Let's create a function called `recode_borocd_counts` that takes a `row` and converts the `Community Board` value into a `borocd` value.

In [16]:
def recode_borocd_counts(row):
  if 'MANHATTAN' in row["Community Board"]:
    return '1' + row["Community Board"][0:2]
    # [0:2] provides the first 2 characters, i.e. characters at indexes 0 and 1.
    # you could also use [:2] without the zero.
  elif 'BRONX' in row["Community Board"]:
    return '2' + row["Community Board"][0:2]
  elif 'BROOKLYN' in row["Community Board"]:
    return '3' + row["Community Board"][0:2]
  elif 'QUEENS' in row["Community Board"]:
    return '4' + row["Community Board"][0:2]
  elif 'STATEN ISLAND' in row["Community Board"]:
    return '5' + row["Community Board"][0:2]
  else:
    return 'Invalid BoroCD'

Let's test out that function in isolation. We'll grab one of the rows and pass it into the function.

In [17]:
sample_row = cb_counts.iloc[0]
sample_row

Community Board     12 MANHATTAN
num_311_requests           14110
Name: 50, dtype: object

In [18]:
recode_borocd_counts(sample_row)

'112'

Now we use `apply()` to do that across _all_ the rows.

In [None]:
cb_counts['borocd'] = cb_counts.apply(recode_borocd_counts, axis=1)

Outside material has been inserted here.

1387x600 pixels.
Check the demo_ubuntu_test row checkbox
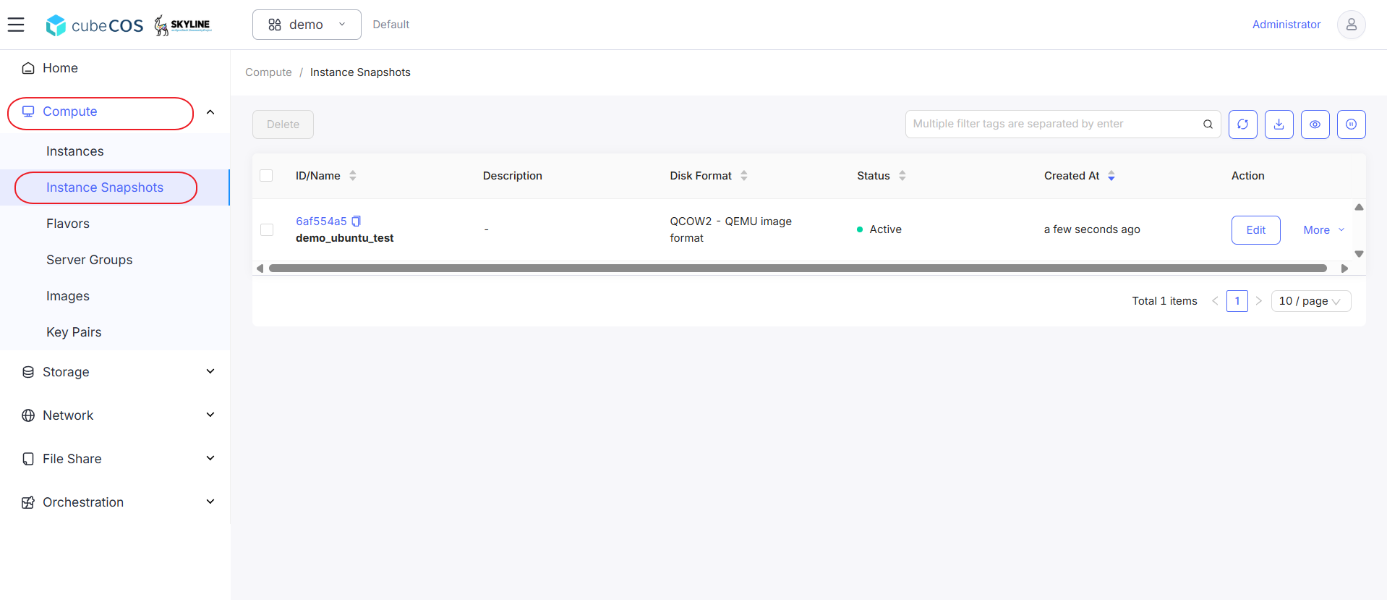pos(266,229)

- `apply()` (the way we're using it) takes a function and runs it against each row of a DataFrame, returning the results as a Series
- `axis=1` specifies that you want to apply the function across the rows instead of columns
- `cb_counts['borocd'] = …` creates a new column in the DataFrame called `borocd`

In [None]:
cb_counts

Uh oh, there are some unexpected `Unspecified` values in here - how can we get around them?

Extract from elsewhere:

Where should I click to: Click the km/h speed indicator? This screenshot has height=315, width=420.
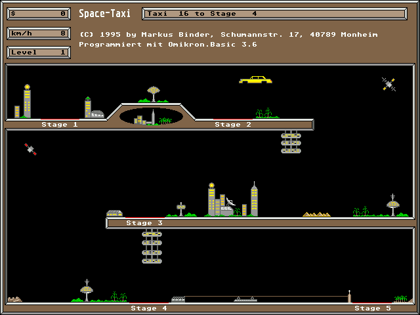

Let's only recode records that don't start with "U".

In [None]:
def recode_borocd_counts(row):
  if 'MANHATTAN' in row["Community Board"] and row["Community Board"][0] != 'U':
      return '1' + row["Community Board"][:2]
  elif 'BRONX' in row["Community Board"] and row["Community Board"][0] != 'U':
      return '2' + row["Community Board"][:2]
  elif 'BROOKLYN' in row["Community Board"] and row["Community Board"][0] != 'U':
      return '3' + row["Community Board"][:2]
  elif 'QUEENS' in row["Community Board"] and row["Community Board"][0] != 'U':
      return '4' + row["Community Board"][:2]
  elif 'STATEN ISLAND' in row["Community Board"] and row["Community Board"][0] != 'U':
      return '5' + row["Community Board"][:2]
  else:
    return 'Invalid BoroCD'

cb_counts['borocd'] = cb_counts.apply(recode_borocd_counts, axis=1)
cb_counts

We can make this function easier to read by isolating the logic that applies to all the conditions. This is called "refactoring".

In [None]:
def recode_borocd_counts(row):
    board = row["Community Board"]

    if board[0] != 'U':
        num = board[0:2]
        
        if 'MANHATTAN' in board:
            return '1' + num
        elif 'BRONX' in board:
            return '2' + num
        elif 'BROOKLYN' in board:
            return '3' + num
        elif 'QUEENS' in board:
            return '4' + num
        elif 'STATEN ISLAND' in board:
            return '5' + num
    else:
        return 'Invalid BoroCD'

In [None]:
cb_counts['borocd'] = cb_counts.apply(recode_borocd_counts, axis=1)
cb_counts

### Next, let's create the `borocd` column in the population dataset

In [None]:
population.head()

In [None]:
population.info()

Create a function `recode_borocd_pop` that combines and recodes the Borough and CD Number values to create a BoroCD unique ID.

In [None]:
def recode_borocd_pop(row):
  if row.Borough == 'Manhattan':
    return str(100 + row['CD Number'])
  elif row.Borough == 'Bronx':
    return str(200 + row['CD Number'])
  elif row.Borough == 'Brooklyn':
    return str(300 + row['CD Number'])
  elif row.Borough == 'Queens':
    return str(400 + row['CD Number'])
  elif row.Borough == 'Staten Island':
    return str(500 + row['CD Number'])
  else:
    return 'Invalid BoroCD'

In [None]:
population['borocd'] = population.apply(recode_borocd_pop, axis=1)
population

## Join the population data onto the counts data after creating shared `borocd` unique ID

To join dataframes together, we will use the [pandas `.merge()` function](https://pandas.pydata.org/pandas-docs/stable/getting_started/intro_tutorials/08_combine_dataframes.html#join-tables-using-a-common-identifier).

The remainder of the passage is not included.